**WHAT YOU WILL DO**
Each entry must be copied exactly, without omission.

**DATA TO PROCESS**
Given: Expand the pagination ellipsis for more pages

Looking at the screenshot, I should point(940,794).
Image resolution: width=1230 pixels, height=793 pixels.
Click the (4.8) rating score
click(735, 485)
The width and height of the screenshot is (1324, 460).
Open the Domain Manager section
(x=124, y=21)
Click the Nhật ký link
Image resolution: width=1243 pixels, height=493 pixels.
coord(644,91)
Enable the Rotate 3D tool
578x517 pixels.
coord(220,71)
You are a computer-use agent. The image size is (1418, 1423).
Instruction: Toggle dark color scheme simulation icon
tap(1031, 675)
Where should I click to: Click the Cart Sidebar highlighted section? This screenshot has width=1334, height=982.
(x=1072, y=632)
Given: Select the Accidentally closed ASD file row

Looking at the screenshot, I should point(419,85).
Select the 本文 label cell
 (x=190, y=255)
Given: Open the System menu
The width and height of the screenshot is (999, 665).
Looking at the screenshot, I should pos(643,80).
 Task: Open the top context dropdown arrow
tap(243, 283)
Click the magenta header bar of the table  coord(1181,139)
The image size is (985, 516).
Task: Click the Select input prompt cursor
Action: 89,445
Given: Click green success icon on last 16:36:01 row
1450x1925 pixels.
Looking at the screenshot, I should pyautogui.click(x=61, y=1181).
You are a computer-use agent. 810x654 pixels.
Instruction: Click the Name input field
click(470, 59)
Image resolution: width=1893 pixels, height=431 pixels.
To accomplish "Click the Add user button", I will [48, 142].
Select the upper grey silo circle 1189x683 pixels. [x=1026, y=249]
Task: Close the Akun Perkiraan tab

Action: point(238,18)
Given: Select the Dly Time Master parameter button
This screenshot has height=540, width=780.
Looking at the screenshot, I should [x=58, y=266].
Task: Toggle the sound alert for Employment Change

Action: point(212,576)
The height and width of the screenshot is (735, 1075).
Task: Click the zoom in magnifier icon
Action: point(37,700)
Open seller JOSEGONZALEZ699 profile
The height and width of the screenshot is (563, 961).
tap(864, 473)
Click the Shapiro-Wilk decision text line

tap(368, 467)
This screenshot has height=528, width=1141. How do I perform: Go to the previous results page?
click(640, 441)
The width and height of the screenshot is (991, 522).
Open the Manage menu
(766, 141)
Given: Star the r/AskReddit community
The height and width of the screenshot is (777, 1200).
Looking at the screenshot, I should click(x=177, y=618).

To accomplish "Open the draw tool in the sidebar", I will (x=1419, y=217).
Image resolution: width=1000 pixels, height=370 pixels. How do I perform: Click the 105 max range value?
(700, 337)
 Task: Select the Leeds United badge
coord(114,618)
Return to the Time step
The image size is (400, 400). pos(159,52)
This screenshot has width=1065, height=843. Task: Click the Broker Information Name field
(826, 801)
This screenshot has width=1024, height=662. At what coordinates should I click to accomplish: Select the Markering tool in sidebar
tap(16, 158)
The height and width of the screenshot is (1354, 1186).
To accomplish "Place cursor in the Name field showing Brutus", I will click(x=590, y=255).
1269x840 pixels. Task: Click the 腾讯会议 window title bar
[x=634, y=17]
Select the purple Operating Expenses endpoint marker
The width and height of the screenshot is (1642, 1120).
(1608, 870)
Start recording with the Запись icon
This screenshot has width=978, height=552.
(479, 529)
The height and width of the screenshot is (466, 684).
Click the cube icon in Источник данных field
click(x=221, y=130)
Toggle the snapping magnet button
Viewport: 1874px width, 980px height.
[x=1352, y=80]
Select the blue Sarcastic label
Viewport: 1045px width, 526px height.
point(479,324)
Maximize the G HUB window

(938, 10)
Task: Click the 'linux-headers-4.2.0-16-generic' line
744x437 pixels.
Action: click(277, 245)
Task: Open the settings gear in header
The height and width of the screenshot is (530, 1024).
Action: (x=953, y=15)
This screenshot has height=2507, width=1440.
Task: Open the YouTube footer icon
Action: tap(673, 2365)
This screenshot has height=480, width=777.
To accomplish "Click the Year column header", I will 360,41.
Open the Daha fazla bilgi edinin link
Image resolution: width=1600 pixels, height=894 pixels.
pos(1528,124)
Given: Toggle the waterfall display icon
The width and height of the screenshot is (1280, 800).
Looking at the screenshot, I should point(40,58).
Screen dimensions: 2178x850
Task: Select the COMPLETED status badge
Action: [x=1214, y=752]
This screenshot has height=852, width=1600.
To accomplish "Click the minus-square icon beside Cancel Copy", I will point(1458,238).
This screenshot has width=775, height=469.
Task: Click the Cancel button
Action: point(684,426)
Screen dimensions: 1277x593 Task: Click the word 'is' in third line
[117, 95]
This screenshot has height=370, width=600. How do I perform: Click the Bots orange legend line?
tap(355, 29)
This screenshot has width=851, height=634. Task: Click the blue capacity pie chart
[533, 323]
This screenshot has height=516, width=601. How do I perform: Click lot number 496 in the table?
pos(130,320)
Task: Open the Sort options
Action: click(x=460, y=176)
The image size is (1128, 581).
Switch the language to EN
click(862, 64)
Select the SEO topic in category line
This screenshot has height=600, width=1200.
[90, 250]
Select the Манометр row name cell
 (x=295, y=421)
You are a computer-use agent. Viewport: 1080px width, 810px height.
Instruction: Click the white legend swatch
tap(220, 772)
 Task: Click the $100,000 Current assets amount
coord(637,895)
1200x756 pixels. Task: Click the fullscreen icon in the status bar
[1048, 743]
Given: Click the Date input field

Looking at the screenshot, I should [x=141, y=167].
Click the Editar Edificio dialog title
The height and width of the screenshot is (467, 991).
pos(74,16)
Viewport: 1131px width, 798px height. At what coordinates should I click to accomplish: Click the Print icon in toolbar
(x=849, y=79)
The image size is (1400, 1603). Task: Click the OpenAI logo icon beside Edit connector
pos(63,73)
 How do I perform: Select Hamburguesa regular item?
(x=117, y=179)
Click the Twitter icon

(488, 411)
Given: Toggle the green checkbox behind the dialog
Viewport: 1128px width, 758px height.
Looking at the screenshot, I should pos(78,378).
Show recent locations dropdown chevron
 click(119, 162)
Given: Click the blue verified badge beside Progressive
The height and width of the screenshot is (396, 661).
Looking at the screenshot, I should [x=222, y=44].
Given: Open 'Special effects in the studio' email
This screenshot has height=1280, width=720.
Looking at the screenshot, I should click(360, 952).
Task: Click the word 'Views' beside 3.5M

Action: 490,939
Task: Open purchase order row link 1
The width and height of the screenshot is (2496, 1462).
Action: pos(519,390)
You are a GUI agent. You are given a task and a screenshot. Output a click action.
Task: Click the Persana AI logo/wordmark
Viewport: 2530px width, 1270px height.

**SOLUTION FOR THIS TASK**
Given: Expand the pagination ellipsis for more pages

Looking at the screenshot, I should point(940,794).
Image resolution: width=1230 pixels, height=793 pixels.
Click the (4.8) rating score
click(735, 485)
The width and height of the screenshot is (1324, 460).
Open the Domain Manager section
(x=124, y=21)
Click the Nhật ký link
Image resolution: width=1243 pixels, height=493 pixels.
coord(644,91)
Enable the Rotate 3D tool
578x517 pixels.
coord(220,71)
You are a computer-use agent. The image size is (1418, 1423).
Instruction: Toggle dark color scheme simulation icon
tap(1031, 675)
Where should I click to: Click the Cart Sidebar highlighted section? This screenshot has width=1334, height=982.
(x=1072, y=632)
Given: Select the Accidentally closed ASD file row

Looking at the screenshot, I should point(419,85).
Select the 本文 label cell
 (x=190, y=255)
Given: Open the System menu
The width and height of the screenshot is (999, 665).
Looking at the screenshot, I should pos(643,80).
 Task: Open the top context dropdown arrow
tap(243, 283)
Click the magenta header bar of the table  coord(1181,139)
The image size is (985, 516).
Task: Click the Select input prompt cursor
Action: 89,445
Given: Click green success icon on last 16:36:01 row
1450x1925 pixels.
Looking at the screenshot, I should pyautogui.click(x=61, y=1181).
You are a computer-use agent. 810x654 pixels.
Instruction: Click the Name input field
click(470, 59)
Image resolution: width=1893 pixels, height=431 pixels.
To accomplish "Click the Add user button", I will [48, 142].
Select the upper grey silo circle 1189x683 pixels. [x=1026, y=249]
Task: Close the Akun Perkiraan tab

Action: point(238,18)
Given: Select the Dly Time Master parameter button
This screenshot has height=540, width=780.
Looking at the screenshot, I should [x=58, y=266].
Task: Toggle the sound alert for Employment Change

Action: point(212,576)
The height and width of the screenshot is (735, 1075).
Task: Click the zoom in magnifier icon
Action: point(37,700)
Open seller JOSEGONZALEZ699 profile
The height and width of the screenshot is (563, 961).
tap(864, 473)
Click the Shapiro-Wilk decision text line

tap(368, 467)
This screenshot has height=528, width=1141. How do I perform: Go to the previous results page?
click(640, 441)
The width and height of the screenshot is (991, 522).
Open the Manage menu
(766, 141)
Given: Star the r/AskReddit community
The height and width of the screenshot is (777, 1200).
Looking at the screenshot, I should click(x=177, y=618).

To accomplish "Open the draw tool in the sidebar", I will (x=1419, y=217).
Image resolution: width=1000 pixels, height=370 pixels. How do I perform: Click the 105 max range value?
(700, 337)
 Task: Select the Leeds United badge
coord(114,618)
Return to the Time step
The image size is (400, 400). pos(159,52)
This screenshot has width=1065, height=843. Task: Click the Broker Information Name field
(826, 801)
This screenshot has width=1024, height=662. At what coordinates should I click to accomplish: Select the Markering tool in sidebar
tap(16, 158)
The height and width of the screenshot is (1354, 1186).
To accomplish "Place cursor in the Name field showing Brutus", I will click(x=590, y=255).
1269x840 pixels. Task: Click the 腾讯会议 window title bar
[x=634, y=17]
Select the purple Operating Expenses endpoint marker
The width and height of the screenshot is (1642, 1120).
(1608, 870)
Start recording with the Запись icon
This screenshot has width=978, height=552.
(479, 529)
The height and width of the screenshot is (466, 684).
Click the cube icon in Источник данных field
click(x=221, y=130)
Toggle the snapping magnet button
Viewport: 1874px width, 980px height.
[x=1352, y=80]
Select the blue Sarcastic label
Viewport: 1045px width, 526px height.
point(479,324)
Maximize the G HUB window

(938, 10)
Task: Click the 'linux-headers-4.2.0-16-generic' line
744x437 pixels.
Action: click(277, 245)
Task: Open the settings gear in header
The height and width of the screenshot is (530, 1024).
Action: (x=953, y=15)
This screenshot has height=2507, width=1440.
Task: Open the YouTube footer icon
Action: tap(673, 2365)
This screenshot has height=480, width=777.
To accomplish "Click the Year column header", I will 360,41.
Open the Daha fazla bilgi edinin link
Image resolution: width=1600 pixels, height=894 pixels.
pos(1528,124)
Given: Toggle the waterfall display icon
The width and height of the screenshot is (1280, 800).
Looking at the screenshot, I should point(40,58).
Screen dimensions: 2178x850
Task: Select the COMPLETED status badge
Action: [x=1214, y=752]
This screenshot has height=852, width=1600.
To accomplish "Click the minus-square icon beside Cancel Copy", I will point(1458,238).
This screenshot has width=775, height=469.
Task: Click the Cancel button
Action: point(684,426)
Screen dimensions: 1277x593 Task: Click the word 'is' in third line
[117, 95]
This screenshot has height=370, width=600. How do I perform: Click the Bots orange legend line?
tap(355, 29)
This screenshot has width=851, height=634. Task: Click the blue capacity pie chart
[533, 323]
This screenshot has height=516, width=601. How do I perform: Click lot number 496 in the table?
pos(130,320)
Task: Open the Sort options
Action: click(x=460, y=176)
The image size is (1128, 581).
Switch the language to EN
click(862, 64)
Select the SEO topic in category line
This screenshot has height=600, width=1200.
[90, 250]
Select the Манометр row name cell
 (x=295, y=421)
You are a computer-use agent. Viewport: 1080px width, 810px height.
Instruction: Click the white legend swatch
tap(220, 772)
 Task: Click the $100,000 Current assets amount
coord(637,895)
1200x756 pixels. Task: Click the fullscreen icon in the status bar
[1048, 743]
Given: Click the Date input field

Looking at the screenshot, I should [x=141, y=167].
Click the Editar Edificio dialog title
The height and width of the screenshot is (467, 991).
pos(74,16)
Viewport: 1131px width, 798px height. At what coordinates should I click to accomplish: Click the Print icon in toolbar
(x=849, y=79)
The image size is (1400, 1603). Task: Click the OpenAI logo icon beside Edit connector
pos(63,73)
 How do I perform: Select Hamburguesa regular item?
(x=117, y=179)
Click the Twitter icon

(488, 411)
Given: Toggle the green checkbox behind the dialog
Viewport: 1128px width, 758px height.
Looking at the screenshot, I should pos(78,378).
Show recent locations dropdown chevron
 click(119, 162)
Given: Click the blue verified badge beside Progressive
The height and width of the screenshot is (396, 661).
Looking at the screenshot, I should [x=222, y=44].
Given: Open 'Special effects in the studio' email
This screenshot has height=1280, width=720.
Looking at the screenshot, I should click(360, 952).
Task: Click the word 'Views' beside 3.5M

Action: 490,939
Task: Open purchase order row link 1
The width and height of the screenshot is (2496, 1462).
Action: pos(519,390)
You are a GUI agent. You are given a task and a screenshot. Output a click action.
Task: Click the Persana AI logo/wordmark
Viewport: 2530px width, 1270px height.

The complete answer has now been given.